_原文_
* * * * *
ユーザが演奏操作情報発生部100を操作すると、音色TCおよび音高PITCHが制御部200に供給されるとともに、弓圧Pbが非線形変換部311に供給され、弓速度Vbが減算器312に供給される。そして、音色TCおよび音高PITCHに基づいて、線形部320内における遅延時間DL1,DL2,DR1,DR2およびフィルタ特性TFL,TFRが決定される。
【0023】
また、減算器312に対して弓速度Vbが供給されると、速度信号RETURNからこの弓速度Vbを減算した結果が相対速度RVとして非線形変換部311に供給される。ここで、初期状態においては速度信号RETURNは「0」であるから、弓速度Vbの反転信号がそのまま非線形変換部311に供給されることになる。
【0024】
非線形変換部311においては、弓圧Pbおよび相対速度RV等に基づいて、弓に加わる力に対応する励振信号DRIVEが出力される。初期状態においては、閉ループ回路内の遅延回路12,15から出力される速度信号は「0」である。このため、上記励振信号DRIVEがそのまま進行波を成す速度信号として遅延回路13,16に供給されることになる。これら速度信号は、遅延回路13,16を介して遅延され、終端フィルタ11,14およびブリッジフィルタ22を介してフィルタリング処理が施された後、遅延回路12,15を介して、反射波を成す速度信号として加算器17,19に供給される。
* * * * *
_提供データ_
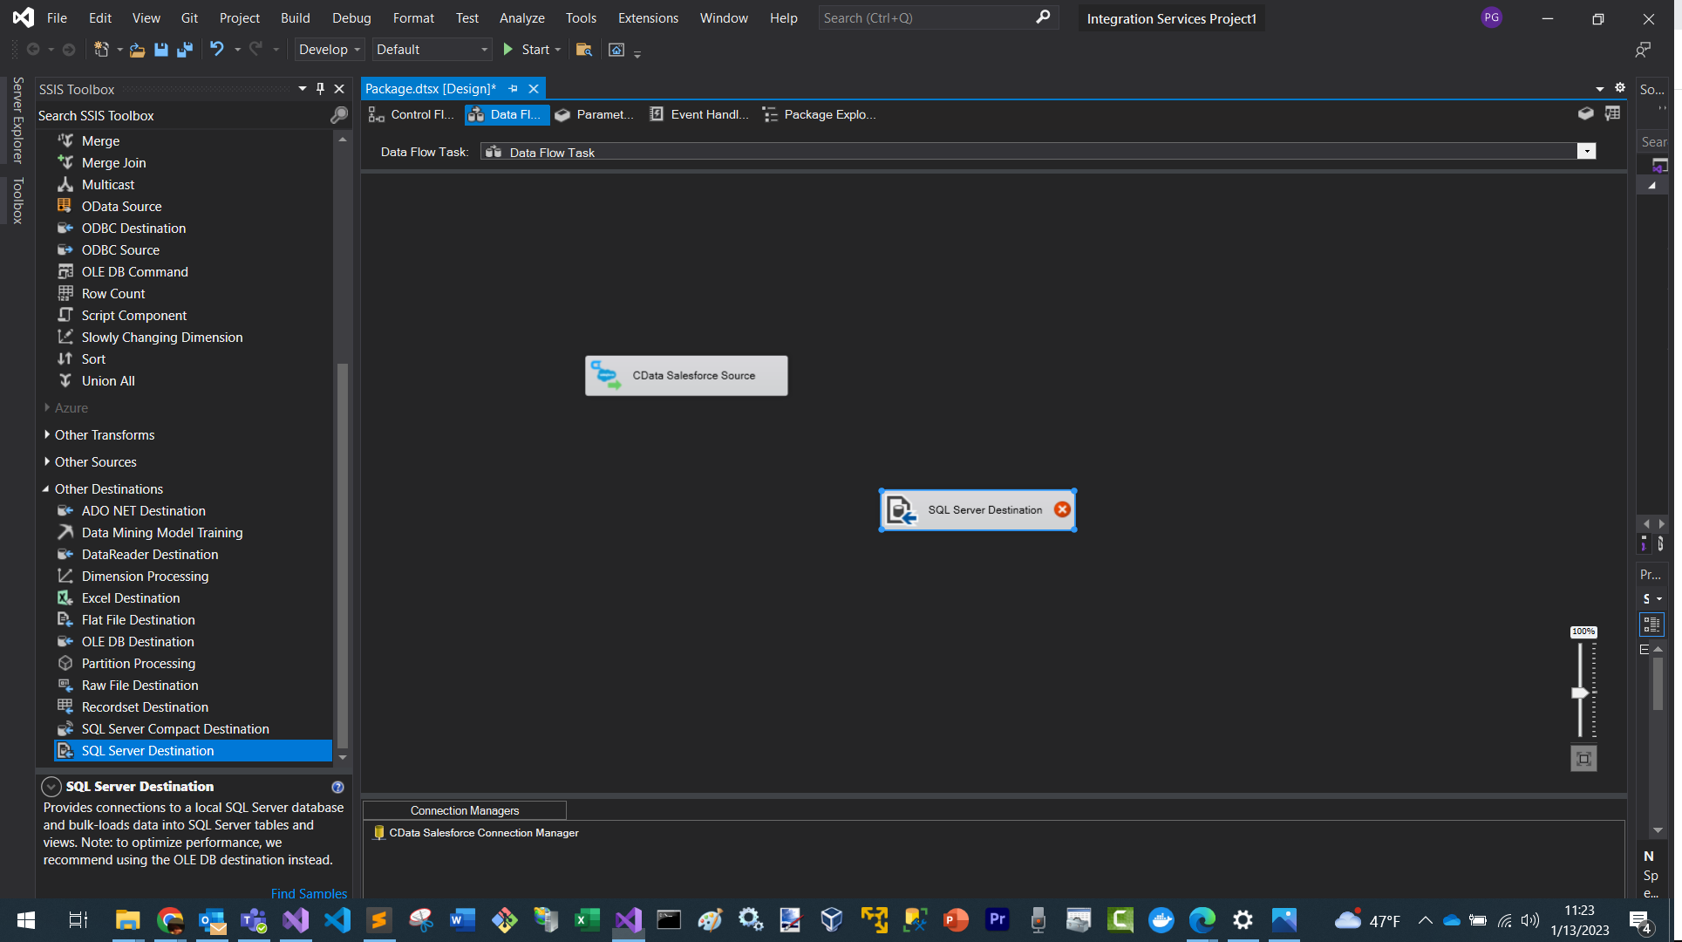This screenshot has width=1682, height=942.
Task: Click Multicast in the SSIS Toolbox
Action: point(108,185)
* * * * *
_課題_
原文の「ユーザが演奏操作情報発生部1」から「TFL,TFRが決定される。」までの部分を、「制御部200」を「制御ユニット200」に置き換えて書き直してください。 原文だけを手がかりに取り組んでください。

_課題の解答_
ユーザが演奏操作情報発生部100を操作すると、音色TCおよび音高PITCHが制御ユニット200に供給されるとともに、弓圧Pbが非線形変換部311に供給され、弓速度Vbが減算器312に供給される。そして、音色TCおよび音高PITCHに基づいて、線形部320内における遅延時間DL1,DL2,DR1,DR2およびフィルタ特性TFL,TFRが決定される。